Both of his daughters, age 9 and 7, had given their father ornaments and hand-made crafts to take with him to the western Al Anbar province of Iraq. When he arrives there in the next few days, he will hang them with pride.

As the commander of Regimental Combat Team 2, II Marine Expeditionary Force, Clardy will lead the men and women of RCT-2 into Iraq in an effort to establish stability among the Iraqi people and Iraqi security forces, while defeating insurgents.

But through it all, he’ll have the memories — memories of Christmas dinner with his family and watching his girls open their presents. Memories of the first Christmas in their new home.

“My wife and I tried to make it as traditional and normal as we possibly could,” Clardy said.

It helps that Clardy believes in his mission to Iraq and so does his family. He believes his Marines and sailors do too.

“The Marines see improvements and are willing to sacrifice their time and their lives,” he said. “When we come back, I’d like for (people) to say we got the job done and that every Marine and sailor made it home safe.”

The group is the advance party of RCT-2 headquarters. Several battalions will follow in the coming months. The deployment marks the third RCT-2 has made to Iraq since the war started in 2003.

“Things are changing a lot in Iraq, I guess, and for the better,” Clardy said. “The unit before us has done a phenomenal job with the Iraqi forces and Iraqi people. We’ll try to build on what they did.”

Many said goodbyes Saturday before their first deployment and for others it marked their third or fourth. But the reality of preparing to leave in the middle of the holiday season was something that was bittersweet. They will miss the turning of the new year with their families.

“It’s the small things that stay with you,” said Annette Griffith before saying goodbye to her husband. “Every year we get a new Christmas ornament for the tree. We try to get something that reflects what is happening with our family. This year, it was a mailbox.”

The mailbox represented the Griffith family’s adventures over recent months as they moved from Connecticut to Jacksonville. They laughed about the challenges of moving just before a deployment and the holidays, like when the moving company lost the halves of both family Christmas trees.

“We had to build one by joining the two together,” said Cmdr. Harry Griffith, chaplain, between laughs as he headed out for the ninth deployment of his military career.

Griffith’s daughter, Karen, giggled at her favorite memory — trying to construct her bed with her dad despite missing parts.

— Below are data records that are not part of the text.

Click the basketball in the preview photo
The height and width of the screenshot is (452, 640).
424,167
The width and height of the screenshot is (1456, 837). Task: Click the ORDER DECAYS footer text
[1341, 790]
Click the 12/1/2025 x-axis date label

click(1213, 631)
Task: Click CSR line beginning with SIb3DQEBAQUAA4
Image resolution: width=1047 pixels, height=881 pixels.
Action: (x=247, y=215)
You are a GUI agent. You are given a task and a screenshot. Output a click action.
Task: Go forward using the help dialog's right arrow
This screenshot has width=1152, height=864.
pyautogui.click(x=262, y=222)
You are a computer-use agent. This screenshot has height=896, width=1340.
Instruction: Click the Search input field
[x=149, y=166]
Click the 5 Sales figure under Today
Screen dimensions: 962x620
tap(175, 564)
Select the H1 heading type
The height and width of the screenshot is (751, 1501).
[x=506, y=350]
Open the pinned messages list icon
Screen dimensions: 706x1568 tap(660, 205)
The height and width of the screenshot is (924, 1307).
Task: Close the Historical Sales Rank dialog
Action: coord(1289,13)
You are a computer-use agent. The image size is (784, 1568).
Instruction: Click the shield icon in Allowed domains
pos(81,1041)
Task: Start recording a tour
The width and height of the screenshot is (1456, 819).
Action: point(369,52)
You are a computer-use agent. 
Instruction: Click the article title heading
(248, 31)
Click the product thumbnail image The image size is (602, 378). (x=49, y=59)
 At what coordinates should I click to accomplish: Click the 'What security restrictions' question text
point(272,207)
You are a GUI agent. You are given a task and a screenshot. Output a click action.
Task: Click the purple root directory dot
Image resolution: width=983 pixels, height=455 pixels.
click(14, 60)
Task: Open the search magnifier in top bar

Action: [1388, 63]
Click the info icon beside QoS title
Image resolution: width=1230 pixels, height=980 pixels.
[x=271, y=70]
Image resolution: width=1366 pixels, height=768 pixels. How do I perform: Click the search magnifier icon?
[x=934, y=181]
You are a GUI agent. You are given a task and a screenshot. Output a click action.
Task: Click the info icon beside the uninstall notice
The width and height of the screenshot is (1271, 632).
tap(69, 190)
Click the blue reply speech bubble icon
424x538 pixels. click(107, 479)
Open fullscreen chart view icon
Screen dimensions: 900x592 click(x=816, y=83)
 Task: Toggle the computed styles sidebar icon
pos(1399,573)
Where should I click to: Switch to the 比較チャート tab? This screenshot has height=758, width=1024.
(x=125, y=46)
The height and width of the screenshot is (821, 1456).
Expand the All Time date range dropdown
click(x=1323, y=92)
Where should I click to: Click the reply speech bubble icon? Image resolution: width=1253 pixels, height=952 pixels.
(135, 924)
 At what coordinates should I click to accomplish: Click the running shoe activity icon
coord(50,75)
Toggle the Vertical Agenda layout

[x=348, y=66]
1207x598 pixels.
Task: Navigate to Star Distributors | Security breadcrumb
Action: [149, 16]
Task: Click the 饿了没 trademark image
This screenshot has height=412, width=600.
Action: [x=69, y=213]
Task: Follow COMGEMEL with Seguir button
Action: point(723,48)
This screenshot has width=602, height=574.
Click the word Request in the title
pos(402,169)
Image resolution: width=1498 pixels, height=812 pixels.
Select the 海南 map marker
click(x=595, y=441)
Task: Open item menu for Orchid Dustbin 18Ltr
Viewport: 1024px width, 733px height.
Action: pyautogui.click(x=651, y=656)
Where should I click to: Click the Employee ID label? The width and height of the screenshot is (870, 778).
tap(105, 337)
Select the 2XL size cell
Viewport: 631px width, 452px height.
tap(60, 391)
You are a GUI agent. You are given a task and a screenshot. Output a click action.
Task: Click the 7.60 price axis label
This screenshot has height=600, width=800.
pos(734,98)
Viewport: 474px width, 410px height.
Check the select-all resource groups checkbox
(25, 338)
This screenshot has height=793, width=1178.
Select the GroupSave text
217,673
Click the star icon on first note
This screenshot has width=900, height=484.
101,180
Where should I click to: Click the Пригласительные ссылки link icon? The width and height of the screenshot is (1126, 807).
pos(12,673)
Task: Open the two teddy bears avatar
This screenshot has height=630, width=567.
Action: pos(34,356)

Griffith’s son, Ethan, will hang on to the memory of going to breakfast with his dad.

Similar memories will help the Jessen family with their son’s first deployment.

“We had a big family get-together for Christmas, the whole time was special,” said mother Rhonda Jessen of Maryland. “We all sang and tried to make Adam (Jessen) laugh. We tried to keep it light-hearted.”

Pfc. Adam Jessen’s parents, grandmother, aunt and girlfriend choked back tears with laughter about the silly songs they sing every year, accompanied by various instruments like a tambourine, accordion and bells.

“We tried not to think of him leaving,” said grandmother Betty Shewbridge of West Virginia. “We’ll think of the good times and try to keep the faith.”